« J’avais cessé de t’attendre et tu paraissais. » (p. 10) Après dix ans de séparation, un jeune monarque voit revenir celui avec qui il a grandi. Très vite, la joie laisse place à la peur et à l’interrogation. Le fils prodigue a bien changé. « La raison que tu avais de revenir n’était pas celle que je souhaitais. » (p. 16) Les deux gamins inséparables, unis par le cœur à défaut du sang, ont grandi et sont devenus frères ennemis. Le revenant représente la minorité opprimée du pays et porte des revendications fermes et irrévocables. Ses demandes insatisfaites sont suivies de dix fléaux qui ravagent la population. Reclus en son palais avec sa femme et son fils, le monarque sait que son temps est compté. « J’avais mal au passé. Si mal ! » (p. 126)

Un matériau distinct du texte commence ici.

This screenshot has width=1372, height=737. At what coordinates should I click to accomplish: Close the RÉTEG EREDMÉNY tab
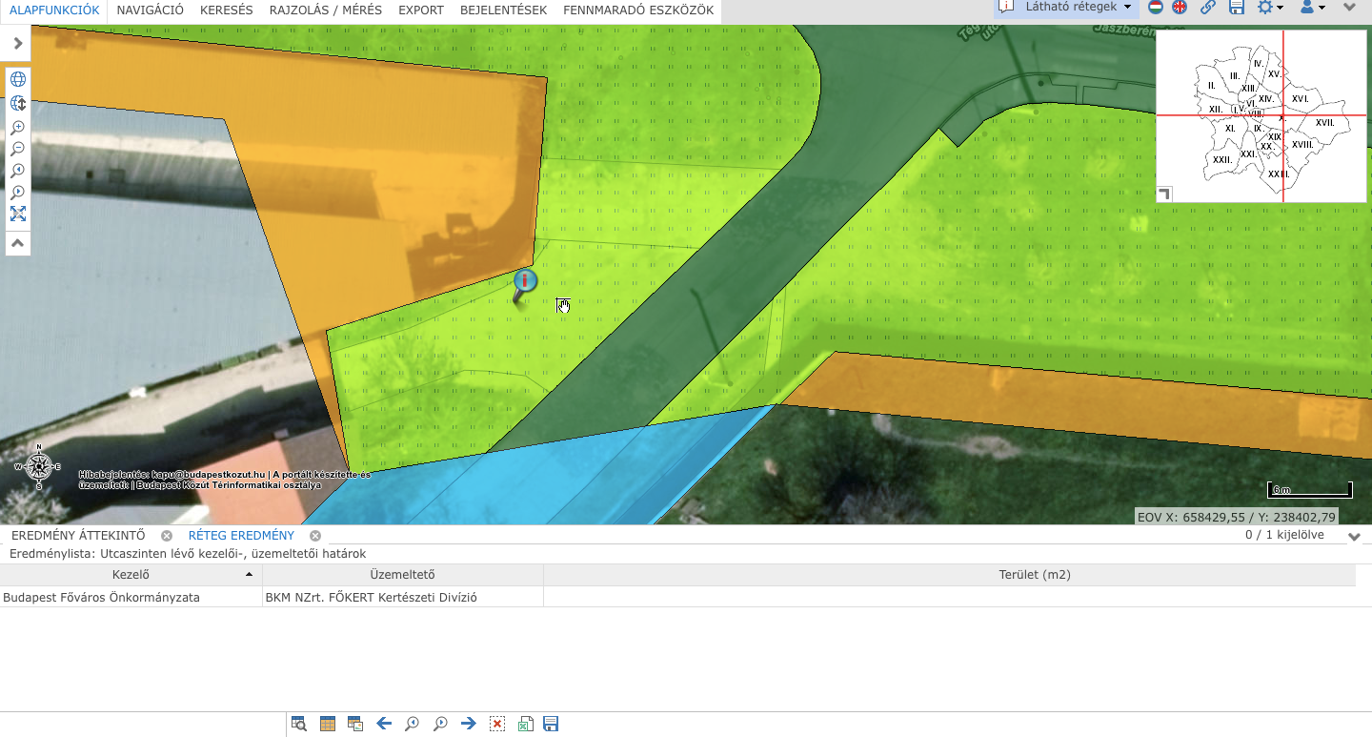click(315, 536)
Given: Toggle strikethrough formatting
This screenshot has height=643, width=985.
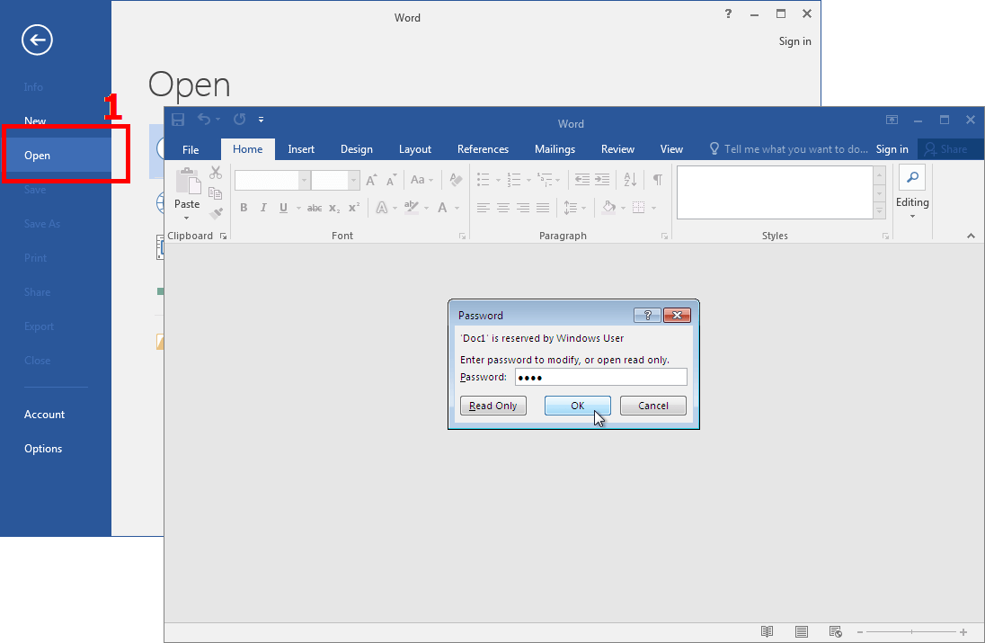Looking at the screenshot, I should coord(314,208).

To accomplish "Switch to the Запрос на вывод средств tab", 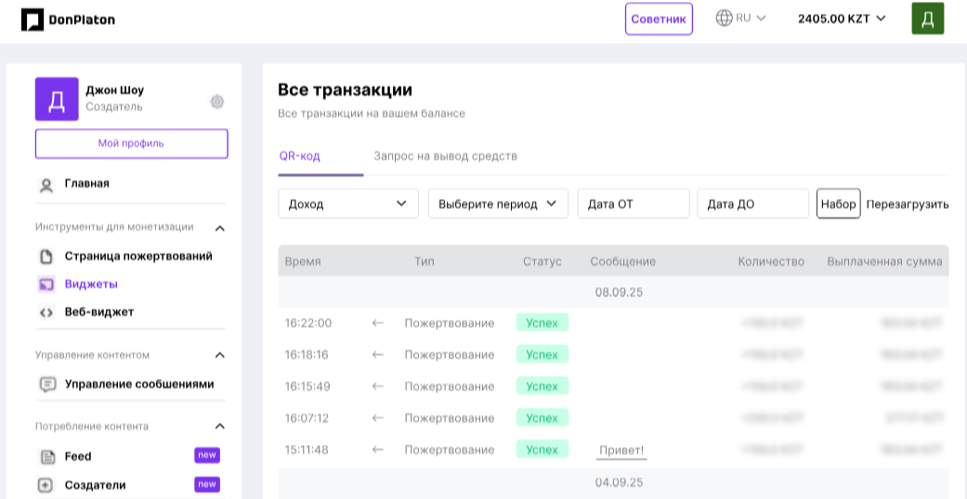I will 445,156.
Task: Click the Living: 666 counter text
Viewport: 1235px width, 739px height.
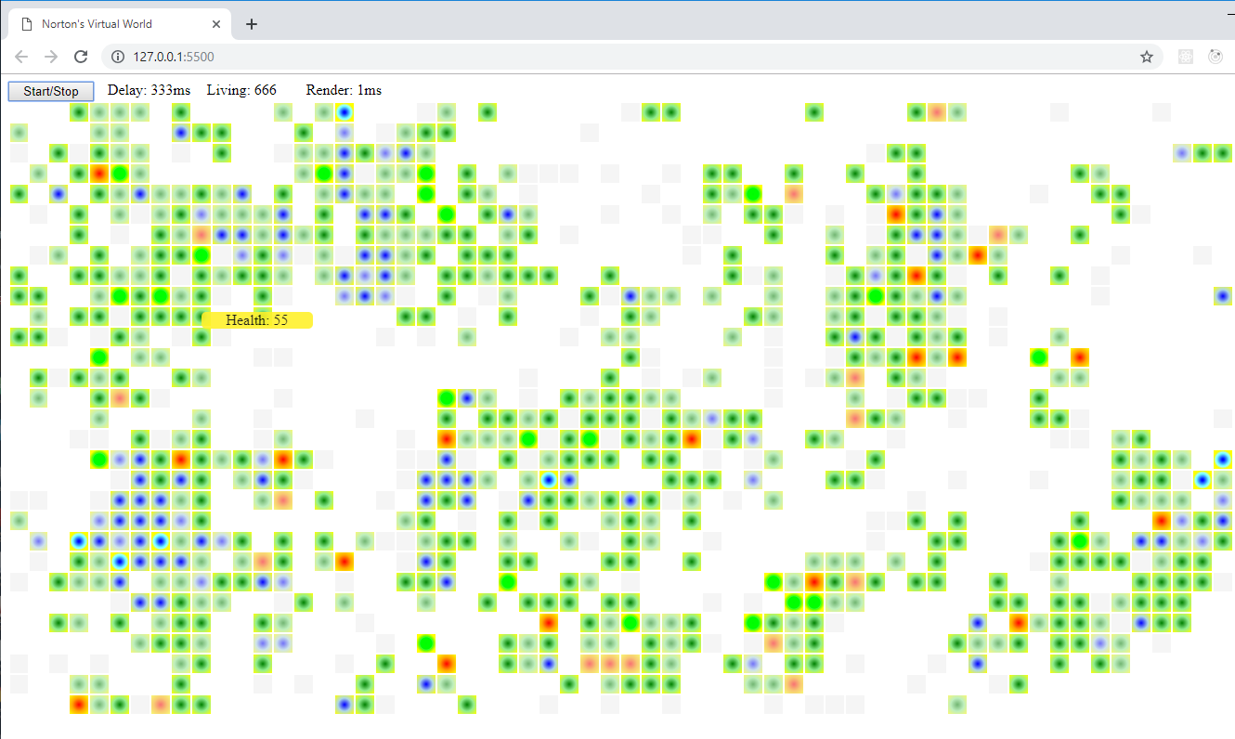Action: coord(241,90)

Les lieux ne sont jamais nommés : c’est un pays de sable et de désert, de chaleur et de serpents. Pas de nom non plus pour les deux frères ennemis : il y a celui qui parle et celui qui écoute, duo lié par le passé et une histoire qui n’en finit pas de s’écrire dans le sang. « Tu es le seul à blâmer. C’est ton pays que tu as laissé pourrir. […] Tu es l’assassin de ton peuple. Les maux qui te frappent sont autant de messages que tu n’arrives pas à décrypter. » (p. 102) Dans cette réécriture de l’histoire de Moïse et de Pharaon, le peuple libéré n’est pas destiné à partir vers une illusoire terre promise, mais bien à s’enraciner sur un territoire auquel il appartient de plein droit.
Longue élégie sur le passé, les souvenirs entachés et l’espoir meurtri, Celui-là est mon frère est un texte court à la portée universelle. Puissant et bouleversant, ce premier roman est très prometteur. Marie Barthelet est sans aucun doute une auteure à suivre !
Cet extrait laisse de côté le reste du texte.